◆ Dataset records ◆
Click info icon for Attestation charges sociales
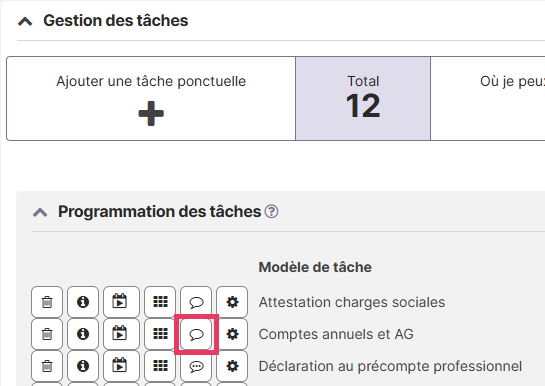545x386 pixels. (x=83, y=302)
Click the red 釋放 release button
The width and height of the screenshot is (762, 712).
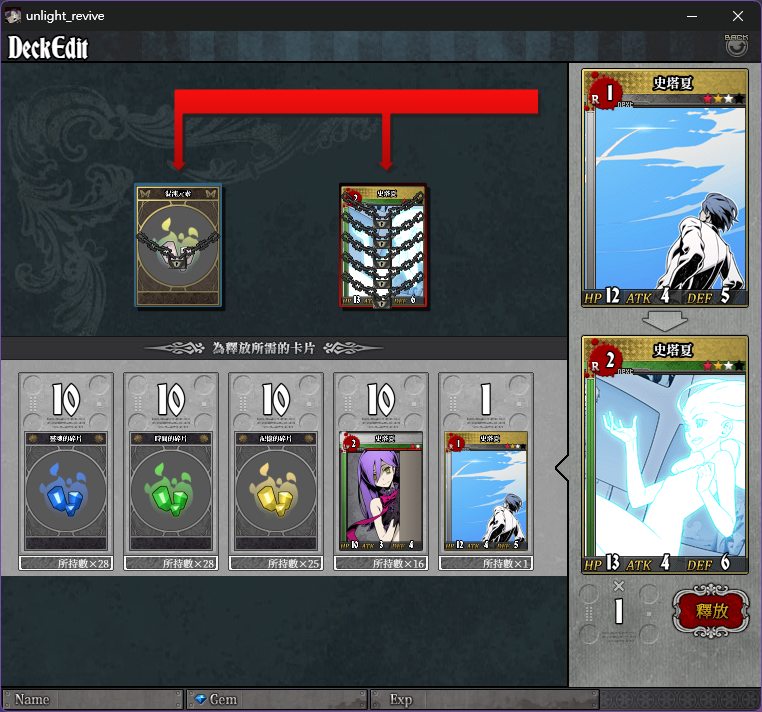(x=710, y=611)
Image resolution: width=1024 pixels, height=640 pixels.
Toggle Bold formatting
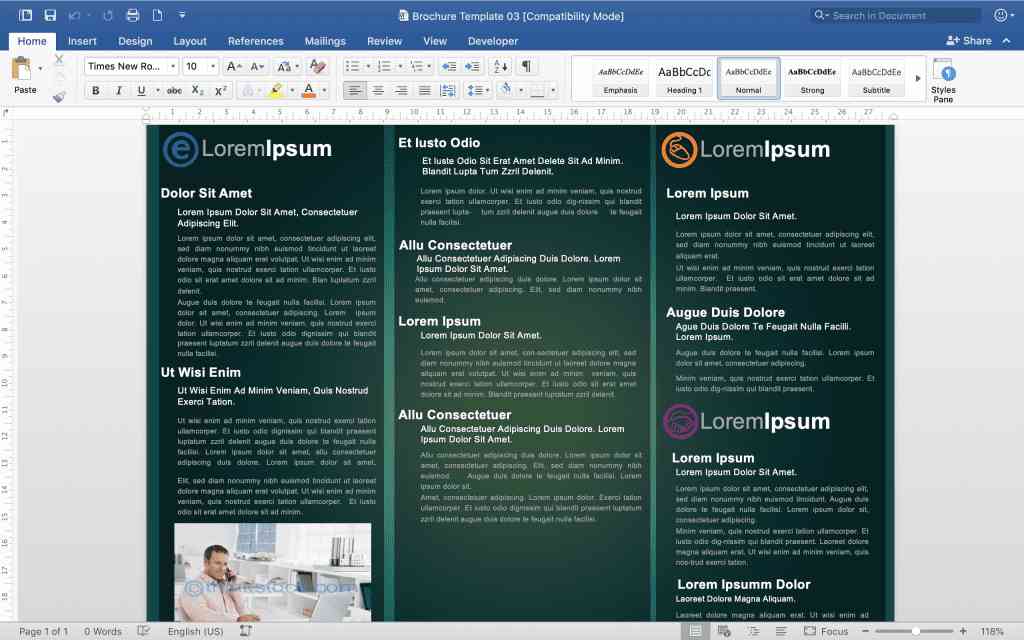pos(96,90)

◆ Exercise brief ◆
Copy all of the material word for word, and include none of its pictures.

◆ Expected output ◆
Click info icon for Attestation charges sociales
545x386 pixels. (x=83, y=302)
Click the red 釋放 release button
The width and height of the screenshot is (762, 712).
(x=710, y=611)
Image resolution: width=1024 pixels, height=640 pixels.
Toggle Bold formatting
pos(96,90)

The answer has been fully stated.